Eight people, eight life paths, eight points of view. Ancestral connections, known and unknown, to the racist history documented in Montgomery. Differences of ethnicity, age, class, and nationality. Our responses to the experience were as diverse as we were and we needed to hear from each other. Playback has taught us to listen, knowing that–when there is readiness to speak–our deep listening opens new spaces and fosters understanding. During our long Saturday we had grouped and regrouped, sitting all together over a meal, drifting in twos and threes, sometimes alone, as we walked among the exhibits, sometimes receptive to one another’s turbulent currents of thought and feeling, at other times struggling with irritation or misunderstanding. At the end of the day, saturated and weary, we gathered in the small living room of one of the hotel suites to listen to one another and begin to digest what we had seen. But there was so much. Where to start? On what level do we share? The dialogue began scratchily and grew complex. We decided to use Playback and cleared a tiny stage area, taking turns as conductor, actors, teller. With the invocation of the ritual the atmosphere became capacious. One voice at a time. One story. Full attention. The actors’ empathetic, aesthetically formed responses.
It was the first time that Phyllis, the artist, had seen Playback. “Now I understand,” she said thoughtfully after everyone’s voice had been heard. “I see how the dialogue slows down. We really hear each other.”
Of course stories are at the heart of Playback. It doesn’t take long, when someone immerses herself in Playback, to start experiencing her own life as a series of stories: whatever happens to us, we imagine how it could be told, shaped, and enacted on the Playback stage. Plenty of stories were told in our short time together, over meals, squashed into the minivan, walking along Montgomery’s wide and surprisingly empty streets, or sitting outside a little grocery store in the warm night on chairs kindly brought out for us by the owner. A few story fragments were enacted: Wanda’s, that first day in the church, and then our sorrow-laden moments on Saturday night. But here we are again, in this collective article, choosing what to tell, how to tell, shaping and sharing our reflections, in order to metabolize what happened to us and to offer our perceptions to others.
Will Chalmus (Will C.) is a performing artist, educator, and consultant that specializes in Playback Theatre, and also enjoys creating artistic events that develop positive relationships across difference.
Jonathan Fox is the co-founder of Playback Theatre with Jo Salas.
Pamela Freeman is a psychotherapist by training and occupation, and activist by choice.

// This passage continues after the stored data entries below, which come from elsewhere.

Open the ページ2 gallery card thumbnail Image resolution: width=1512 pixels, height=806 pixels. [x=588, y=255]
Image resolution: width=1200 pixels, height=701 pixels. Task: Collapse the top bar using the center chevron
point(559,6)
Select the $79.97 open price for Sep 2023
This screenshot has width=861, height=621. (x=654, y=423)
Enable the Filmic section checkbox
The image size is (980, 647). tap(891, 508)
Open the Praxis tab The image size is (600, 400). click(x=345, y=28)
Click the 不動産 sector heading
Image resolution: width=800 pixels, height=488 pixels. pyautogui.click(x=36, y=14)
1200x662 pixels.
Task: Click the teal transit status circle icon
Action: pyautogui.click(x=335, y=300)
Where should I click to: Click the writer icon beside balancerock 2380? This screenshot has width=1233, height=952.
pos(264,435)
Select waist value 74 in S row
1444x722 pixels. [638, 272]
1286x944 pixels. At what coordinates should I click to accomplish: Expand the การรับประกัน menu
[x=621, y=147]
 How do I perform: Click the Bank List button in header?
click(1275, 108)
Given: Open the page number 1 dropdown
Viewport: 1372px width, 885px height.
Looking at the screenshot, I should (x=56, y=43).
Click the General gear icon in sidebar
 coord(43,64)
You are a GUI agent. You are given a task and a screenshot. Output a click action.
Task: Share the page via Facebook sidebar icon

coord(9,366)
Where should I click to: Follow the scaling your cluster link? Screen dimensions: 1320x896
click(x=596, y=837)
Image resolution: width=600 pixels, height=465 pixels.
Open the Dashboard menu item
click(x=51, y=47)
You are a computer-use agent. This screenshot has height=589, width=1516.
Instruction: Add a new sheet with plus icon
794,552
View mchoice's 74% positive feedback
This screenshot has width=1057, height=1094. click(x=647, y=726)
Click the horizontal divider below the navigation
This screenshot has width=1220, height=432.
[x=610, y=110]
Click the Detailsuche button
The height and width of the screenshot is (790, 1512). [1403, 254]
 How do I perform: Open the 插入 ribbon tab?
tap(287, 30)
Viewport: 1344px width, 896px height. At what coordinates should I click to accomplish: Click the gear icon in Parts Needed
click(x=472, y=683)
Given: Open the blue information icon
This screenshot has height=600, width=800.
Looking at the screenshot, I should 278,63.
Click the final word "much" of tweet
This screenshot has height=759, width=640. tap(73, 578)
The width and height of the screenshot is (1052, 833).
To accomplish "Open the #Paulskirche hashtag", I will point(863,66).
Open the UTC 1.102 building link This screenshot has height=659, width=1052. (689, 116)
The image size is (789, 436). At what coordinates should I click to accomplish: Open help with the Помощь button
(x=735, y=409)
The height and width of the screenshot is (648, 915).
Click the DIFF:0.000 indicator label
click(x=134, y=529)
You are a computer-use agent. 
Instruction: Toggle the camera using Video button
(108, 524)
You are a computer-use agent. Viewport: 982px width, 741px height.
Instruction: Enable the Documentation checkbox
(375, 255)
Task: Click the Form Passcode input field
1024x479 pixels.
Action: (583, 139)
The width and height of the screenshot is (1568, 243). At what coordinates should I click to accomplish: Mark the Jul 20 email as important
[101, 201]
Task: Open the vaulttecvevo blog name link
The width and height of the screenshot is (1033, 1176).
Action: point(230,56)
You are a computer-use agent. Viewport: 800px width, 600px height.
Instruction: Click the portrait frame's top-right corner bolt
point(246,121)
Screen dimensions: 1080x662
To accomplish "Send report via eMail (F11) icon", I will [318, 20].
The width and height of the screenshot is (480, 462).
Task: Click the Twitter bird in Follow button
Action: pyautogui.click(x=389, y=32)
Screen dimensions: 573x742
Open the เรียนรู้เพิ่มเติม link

She is the co-founder of Playback for Change in Philadelphia as well as founder and co-leader of the People of Color meditation group in Philadelphia.
Sarah Halley is a playback practitioner, organizational consultant, coach and mom who is committed to working for racial justice and equity.
Annie Hoffman is a daughter, friend, sister, mother, lover of earth, abolitionist yogi woman.
Phyllis Labanowski, an art worker in western MA, was raised working class in a racist, sexist, homophobic, and anti-Semitic community which has fueled a life-long passion for justice. www.phyllislabanowski.com
Jo Salas is a New Zealand-born Playback pioneer, writer, and social justice activist.
Brandon Sloan is a somatic healer living in Boston, Massachusetts. He does playback with Will Chalmus of Playback in the Port. He is excited about how embodiment, art and social justice can come together for public works and as tools for transformative change.